The expander doesn’t ever touch the cylinder wall. That is an important fact to remember. “The expander rides on the inside diameter of the oil control rings. The expander only sees that dimension, not the diameter of the bore,” says Jones. “I can take that same expander and combine it with deeper radial depth rails for more compression, or shallower radial depth rails for less compression, all using the same expander.”

Explanations are good, and all, but Jones then goes through with a practical demonstration with a Mercury gauge, a single oil ring expander, and four sets of oil control rails to highlight how the parts interact with one another.
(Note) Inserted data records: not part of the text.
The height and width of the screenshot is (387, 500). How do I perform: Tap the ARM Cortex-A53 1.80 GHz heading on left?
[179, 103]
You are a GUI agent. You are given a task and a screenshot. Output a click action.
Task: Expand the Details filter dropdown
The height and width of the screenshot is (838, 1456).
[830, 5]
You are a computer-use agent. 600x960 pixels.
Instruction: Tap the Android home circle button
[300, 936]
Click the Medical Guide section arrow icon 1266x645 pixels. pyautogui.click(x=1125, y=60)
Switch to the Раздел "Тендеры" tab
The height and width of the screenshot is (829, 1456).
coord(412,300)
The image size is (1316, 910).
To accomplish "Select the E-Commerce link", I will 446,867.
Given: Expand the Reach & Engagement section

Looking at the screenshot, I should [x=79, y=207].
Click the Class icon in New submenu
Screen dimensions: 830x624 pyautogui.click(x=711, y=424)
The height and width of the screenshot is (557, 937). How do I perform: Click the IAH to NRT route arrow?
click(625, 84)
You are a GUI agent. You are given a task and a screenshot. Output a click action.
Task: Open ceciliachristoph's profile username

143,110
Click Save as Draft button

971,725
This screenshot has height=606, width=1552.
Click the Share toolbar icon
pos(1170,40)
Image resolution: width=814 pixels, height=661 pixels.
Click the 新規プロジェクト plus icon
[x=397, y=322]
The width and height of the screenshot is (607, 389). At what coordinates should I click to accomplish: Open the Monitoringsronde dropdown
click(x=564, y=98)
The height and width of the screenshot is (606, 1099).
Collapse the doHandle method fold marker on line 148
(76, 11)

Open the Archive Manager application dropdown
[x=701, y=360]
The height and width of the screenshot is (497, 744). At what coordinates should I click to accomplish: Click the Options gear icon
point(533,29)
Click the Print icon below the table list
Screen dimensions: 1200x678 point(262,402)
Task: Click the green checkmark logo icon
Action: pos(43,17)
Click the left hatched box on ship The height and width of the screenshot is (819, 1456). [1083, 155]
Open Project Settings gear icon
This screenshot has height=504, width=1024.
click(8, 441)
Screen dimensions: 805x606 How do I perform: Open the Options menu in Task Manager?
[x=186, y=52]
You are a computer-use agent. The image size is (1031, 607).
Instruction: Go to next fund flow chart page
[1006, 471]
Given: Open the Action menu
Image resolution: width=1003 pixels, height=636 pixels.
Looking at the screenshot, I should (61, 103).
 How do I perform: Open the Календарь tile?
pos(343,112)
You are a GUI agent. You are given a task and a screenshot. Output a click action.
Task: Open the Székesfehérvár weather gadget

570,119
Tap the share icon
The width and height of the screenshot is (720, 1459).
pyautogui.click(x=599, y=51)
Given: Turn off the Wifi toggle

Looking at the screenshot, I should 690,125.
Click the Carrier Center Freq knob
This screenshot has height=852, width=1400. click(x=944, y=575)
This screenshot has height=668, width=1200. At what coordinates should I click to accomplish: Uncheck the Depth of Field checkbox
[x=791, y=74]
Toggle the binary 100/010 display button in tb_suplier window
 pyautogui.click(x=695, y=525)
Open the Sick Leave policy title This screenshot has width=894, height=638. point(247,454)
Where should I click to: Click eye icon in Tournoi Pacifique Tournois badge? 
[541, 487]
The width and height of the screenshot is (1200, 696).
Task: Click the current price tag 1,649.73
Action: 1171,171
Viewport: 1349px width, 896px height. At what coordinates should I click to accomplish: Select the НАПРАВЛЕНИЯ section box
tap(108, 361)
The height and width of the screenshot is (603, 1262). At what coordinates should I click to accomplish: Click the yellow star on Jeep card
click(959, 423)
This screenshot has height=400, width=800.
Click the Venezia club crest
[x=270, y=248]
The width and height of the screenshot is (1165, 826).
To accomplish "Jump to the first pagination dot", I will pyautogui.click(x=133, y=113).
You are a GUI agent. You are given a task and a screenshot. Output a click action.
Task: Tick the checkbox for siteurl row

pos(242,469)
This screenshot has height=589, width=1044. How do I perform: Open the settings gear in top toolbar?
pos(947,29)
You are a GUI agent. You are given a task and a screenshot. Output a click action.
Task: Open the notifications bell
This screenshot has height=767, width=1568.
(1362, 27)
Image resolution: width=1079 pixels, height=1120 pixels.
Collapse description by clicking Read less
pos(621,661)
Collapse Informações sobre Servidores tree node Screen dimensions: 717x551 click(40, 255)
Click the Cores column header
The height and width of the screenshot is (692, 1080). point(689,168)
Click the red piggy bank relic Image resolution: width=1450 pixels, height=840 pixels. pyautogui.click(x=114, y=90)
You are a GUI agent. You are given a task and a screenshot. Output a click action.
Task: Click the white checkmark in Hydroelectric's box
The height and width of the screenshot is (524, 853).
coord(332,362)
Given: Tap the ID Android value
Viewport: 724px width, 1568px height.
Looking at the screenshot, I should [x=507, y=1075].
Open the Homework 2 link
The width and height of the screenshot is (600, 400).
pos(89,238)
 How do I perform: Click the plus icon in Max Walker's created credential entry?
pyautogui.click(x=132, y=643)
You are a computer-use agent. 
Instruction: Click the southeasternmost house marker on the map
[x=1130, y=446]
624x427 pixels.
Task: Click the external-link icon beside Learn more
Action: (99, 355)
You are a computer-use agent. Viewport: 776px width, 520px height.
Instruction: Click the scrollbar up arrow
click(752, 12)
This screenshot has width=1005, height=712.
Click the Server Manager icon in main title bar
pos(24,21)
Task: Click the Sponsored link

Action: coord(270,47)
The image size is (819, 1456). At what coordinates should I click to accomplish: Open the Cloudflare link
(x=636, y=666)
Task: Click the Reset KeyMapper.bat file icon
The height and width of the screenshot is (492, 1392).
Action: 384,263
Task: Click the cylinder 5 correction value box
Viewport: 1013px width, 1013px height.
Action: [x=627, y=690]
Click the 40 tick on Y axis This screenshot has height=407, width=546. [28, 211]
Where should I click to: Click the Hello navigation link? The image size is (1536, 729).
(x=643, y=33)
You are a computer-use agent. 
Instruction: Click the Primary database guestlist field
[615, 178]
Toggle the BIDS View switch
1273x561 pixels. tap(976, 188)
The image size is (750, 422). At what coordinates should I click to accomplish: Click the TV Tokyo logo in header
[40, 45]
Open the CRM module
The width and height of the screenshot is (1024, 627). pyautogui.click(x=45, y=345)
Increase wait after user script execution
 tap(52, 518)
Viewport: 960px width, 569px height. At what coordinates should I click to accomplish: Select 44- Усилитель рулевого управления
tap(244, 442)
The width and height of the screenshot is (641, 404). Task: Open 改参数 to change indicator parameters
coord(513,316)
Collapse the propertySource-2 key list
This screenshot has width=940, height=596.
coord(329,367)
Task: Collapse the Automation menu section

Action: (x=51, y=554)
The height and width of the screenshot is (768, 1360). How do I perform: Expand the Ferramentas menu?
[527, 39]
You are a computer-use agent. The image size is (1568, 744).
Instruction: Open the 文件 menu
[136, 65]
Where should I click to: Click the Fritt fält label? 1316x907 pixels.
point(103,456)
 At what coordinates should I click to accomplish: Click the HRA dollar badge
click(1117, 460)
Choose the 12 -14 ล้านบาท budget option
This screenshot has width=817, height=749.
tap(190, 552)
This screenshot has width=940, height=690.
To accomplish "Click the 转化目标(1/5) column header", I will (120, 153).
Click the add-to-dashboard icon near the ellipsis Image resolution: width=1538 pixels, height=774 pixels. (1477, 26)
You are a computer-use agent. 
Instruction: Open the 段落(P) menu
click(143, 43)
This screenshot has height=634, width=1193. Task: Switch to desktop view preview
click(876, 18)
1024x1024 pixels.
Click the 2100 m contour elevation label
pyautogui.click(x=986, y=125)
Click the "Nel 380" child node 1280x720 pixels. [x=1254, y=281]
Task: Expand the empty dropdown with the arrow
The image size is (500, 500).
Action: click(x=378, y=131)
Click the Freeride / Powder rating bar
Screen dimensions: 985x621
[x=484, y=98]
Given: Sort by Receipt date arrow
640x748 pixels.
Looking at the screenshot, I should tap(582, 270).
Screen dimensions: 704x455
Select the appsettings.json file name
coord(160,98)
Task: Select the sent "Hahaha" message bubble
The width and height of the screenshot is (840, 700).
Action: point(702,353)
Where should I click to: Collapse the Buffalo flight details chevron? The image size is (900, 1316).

Make sure to watch the video, because you have to see the fact that expanders can run the gamut from a .200-inch gap, to overlapping when checked in the bore, because the bore diameter isn’t what is influencing the expander at all, and the free-gap of the expander in the bore doesn’t affect the ring tension like you might think.
Jones leaves us by cautioning, “It’s almost impossible to read a flex-vent-style expander just by putting the expander in the bore. If you’ve got questions about your piston ring tension, call us. Don’t clip the expanders because you could drop the tension down to nothing because you don’t know what it was to start with.”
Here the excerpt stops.